Un policier demande à un jeune homme où il veut aller. Des autocars attendent les migrants à leur sortie de Ceuta pour des rapatriements aux quatre coins du royaume.
« Moi je vais à Tanger, je rentre chez moi », répond, soulagé, l'un de ceux qui viennent de franchir la frontière espagnole en sens inverse.
« On est partis dans l'espoir de changer nos vies, on pensait trouver un pays meilleur. Ça, c'est la blessure laissée par un club de golf. Ce sont les gens de Ceuta qui m'ont fait ça », raconte un jeune homme qui montre une ecchymose sur son épaule.
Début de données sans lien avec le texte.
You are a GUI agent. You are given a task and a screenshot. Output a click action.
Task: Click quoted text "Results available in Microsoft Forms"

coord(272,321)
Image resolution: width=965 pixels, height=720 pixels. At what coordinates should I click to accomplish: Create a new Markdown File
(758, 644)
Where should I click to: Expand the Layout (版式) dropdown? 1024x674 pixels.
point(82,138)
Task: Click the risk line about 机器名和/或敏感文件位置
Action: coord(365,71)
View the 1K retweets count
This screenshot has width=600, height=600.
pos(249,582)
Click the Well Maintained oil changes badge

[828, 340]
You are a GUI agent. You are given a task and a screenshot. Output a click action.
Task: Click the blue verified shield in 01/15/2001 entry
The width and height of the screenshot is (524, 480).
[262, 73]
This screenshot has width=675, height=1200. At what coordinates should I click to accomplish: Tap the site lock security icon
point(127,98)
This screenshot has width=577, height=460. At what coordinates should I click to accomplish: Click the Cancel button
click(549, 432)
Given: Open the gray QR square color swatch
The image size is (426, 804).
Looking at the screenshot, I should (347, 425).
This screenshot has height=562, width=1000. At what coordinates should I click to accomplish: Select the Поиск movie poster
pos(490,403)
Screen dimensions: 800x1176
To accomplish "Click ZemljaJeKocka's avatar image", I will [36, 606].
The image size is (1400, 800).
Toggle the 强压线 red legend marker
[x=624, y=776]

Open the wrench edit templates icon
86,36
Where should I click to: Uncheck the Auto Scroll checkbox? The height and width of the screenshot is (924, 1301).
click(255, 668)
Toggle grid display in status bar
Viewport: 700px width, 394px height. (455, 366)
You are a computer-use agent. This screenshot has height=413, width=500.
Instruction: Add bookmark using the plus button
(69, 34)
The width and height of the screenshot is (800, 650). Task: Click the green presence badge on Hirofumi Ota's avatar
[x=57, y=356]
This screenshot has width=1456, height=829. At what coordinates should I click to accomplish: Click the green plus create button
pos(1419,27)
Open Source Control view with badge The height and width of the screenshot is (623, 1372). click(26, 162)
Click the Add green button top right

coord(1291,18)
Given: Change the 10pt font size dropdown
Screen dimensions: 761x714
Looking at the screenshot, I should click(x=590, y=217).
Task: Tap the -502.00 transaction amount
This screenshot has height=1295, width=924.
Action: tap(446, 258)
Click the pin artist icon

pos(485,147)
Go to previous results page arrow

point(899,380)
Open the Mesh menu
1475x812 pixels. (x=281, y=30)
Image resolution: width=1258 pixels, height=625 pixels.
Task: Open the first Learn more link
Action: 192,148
Scènes de chasse à l'homme
À côté de lui, Ilham, une vacancière originaire de Toulouse. « Je suis venue exprès pour voir ce qu'il se passe réellement. Moi, mon cœur il est serré, l'armée espagnole, ils ont regroupé des enfants pour les faire revenir au Maroc. Je vous jure, je les ai vus les frapper », raconte-elle.
Mustapha a 17 ans. Il décrit des scènes de chasse à l'homme. Il a dû se réfugier dans une forêt pour fuir les militaires et des habitants de Ceuta. « On a vraiment souffert. Cette violence qu'on a subie, ça nous a atteints psychologiquement. C'est pour ça qu'on a quitté cet endroit », raconte-t-il.
Les témoignages de migrants se recoupent et décrivent le déchaînement de violence qu'a connu Ceuta ces derniers jours.